Excerpted passage:
-- Start --

Fusion welding methods, chiefly gas, arc, and resistance, are the most widely used and are less restrictive as to the materials that can be joined. Diffusion welding is employed primarily to join high-strength materials.

Arc welding: In arc welding, an arc between an electrode and the workpiece generates heat. Shielding the molten weld metal from the atmosphere with gases fed in or generated by the weld reaction is often critical. Unwanted gases react with the molten metal to cause strength-reducing oxides and inclusions within the weld. Arc-welding processes vary mainly in the way the weld is shielded and the methods of applying filler material.

Shielded-metal arc welding (SMAW): This form of welding, also called stick welding, is usually done manually, with the welder feeding a consumable, coated electrode in the work area. The flux coating provides arc stabilizers; gases to displace air; metal; and slag to protect, support, and insulate the weld metal. Many electrode and flux coatings are available and are matched to type, size, and position of the material welded.

SMAW is suitable for portable applications. Labor and material costs are high, but its simplicity and versatility make it the most commonly used welding process.

Gas-metal arc welding (GMAW): This process generates an arc between a consumable electrode wire and the workpiece. Shielding is provided by gas that flows over the weld area from the welding gun. Combinations of shielding gas, power source, and electrode significantly affect metal transfer across the arc. A variety of gases are used, depending on the metals reactivity and the joint design. For example, argon is used most often, though carbon dioxide is added when welding ferrous metals. Carbon dioxide is sometimes used alone to shield steels. GMAW processes are fast, can be automated, and work in all positions.

-- End --

Data excerpt:
-- Start --

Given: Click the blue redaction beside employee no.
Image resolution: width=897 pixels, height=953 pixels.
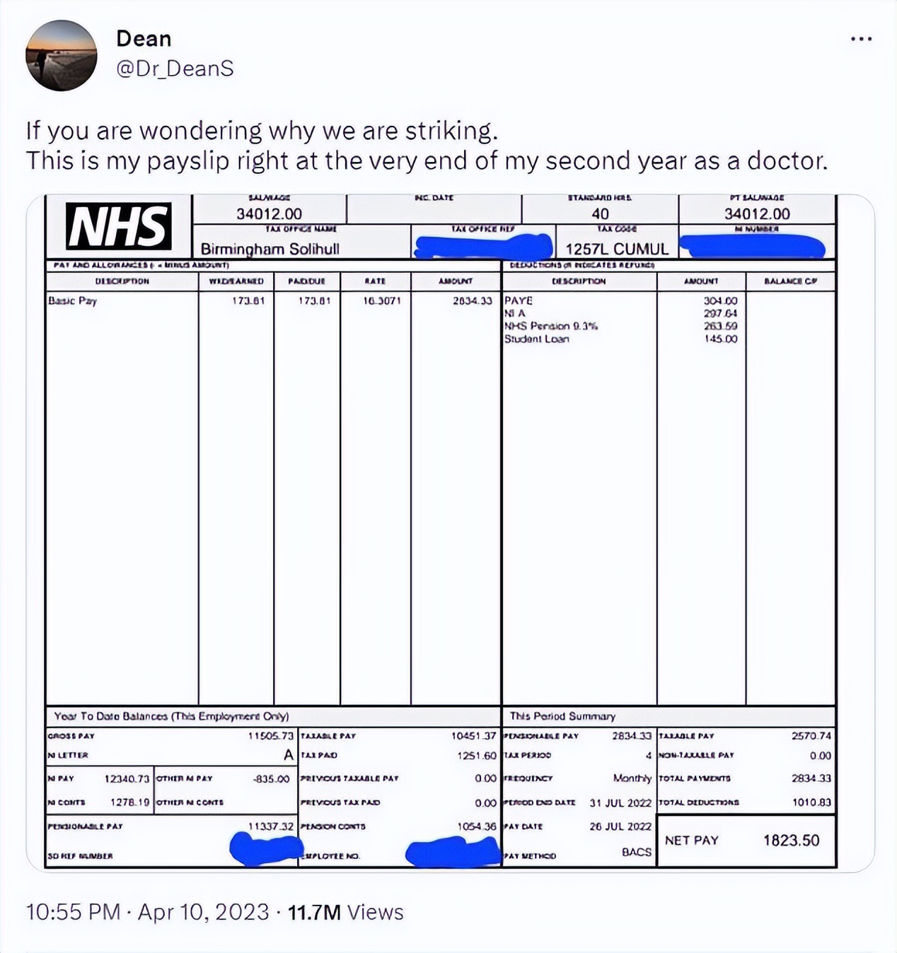Looking at the screenshot, I should (x=452, y=850).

-- End --

Required actions:
A – Reproduce the welding passage from the words "Fusion welding methods, chiefly" through the words "applying filler material.".
B – Pick up the passage on welding methods after its last sentence and continue it.

Response list:
A –
Fusion welding methods, chiefly gas, arc, and resistance, are the most widely used and are less restrictive as to the materials that can be joined. Diffusion welding is employed primarily to join high-strength materials.

Arc welding: In arc welding, an arc between an electrode and the workpiece generates heat. Shielding the molten weld metal from the atmosphere with gases fed in or generated by the weld reaction is often critical. Unwanted gases react with the molten metal to cause strength-reducing oxides and inclusions within the weld. Arc-welding processes vary mainly in the way the weld is shielded and the methods of applying filler material.

B –
Flux-core arc welding (FCAW): This process is very similar to gas-metal arc welding. Weld heat is produced from an arc between the work and a continuously fed filler-metal electrode. The electrode is hollow with flux in the core. The core may provide shielding gases, deoxidizers, and slag-forming materials. In some cases, materials may be added to promote arc stability, enhance weld-metal properties, and improve weld contour. FCAW is used only on ferrous metals, chiefly mild and low-alloy steels. Some FCAW electrodes are self-shielding, but others require an external shielding gas, usually carbon dioxide, supplied through a nozzle. This process works in all positions, producing a fast, clean weld. Both GMAW and FCAW are sometimes referred to as MIG welding. They require less skill than SMAW.

Gas-tungsten arc welding (GTAW): In GTAW, an arc is generated between a nonconsumable tungsten electrode and the work areas. Wire filler metal is fed in separately. Work is shielded by helium or argon gas. The process, also called TIG (tungsten inert-gas welding), is more expensive than GMAW but is used on thinner metals such as aluminum, magnesium, titanium, and high-alloy steels.

GTAW may use dc or ac. When ac is used with argon shielding, arc cleaning action is produced at aluminum and magnesium joint surfaces. This removes oxides and is useful in removing porosity in aluminum. Helium used with dc provides deeper penetration but requires stringent cleaning of aluminum and magnesium. Ac is preferred for aluminum and magnesium.

GTAW costs more than SMAW and is much slower than GMAW, but it provides a high-quality weld in a very wide range of thicknesses, positions, and geometries. The process can be fully automated.

Submerged arc welding (SAW): Heat is produced from an arc between the work and a continuously fed filler-metal electrode. A blanket of granular fluxing material preplaced on the work protects the molten weld puddle from the surrounding atmosphere. The process is limited to flat, or nearly flat, workpieces. Both flux and filler wire can be fed automatically, and the process is most commonly used in mechanized operations.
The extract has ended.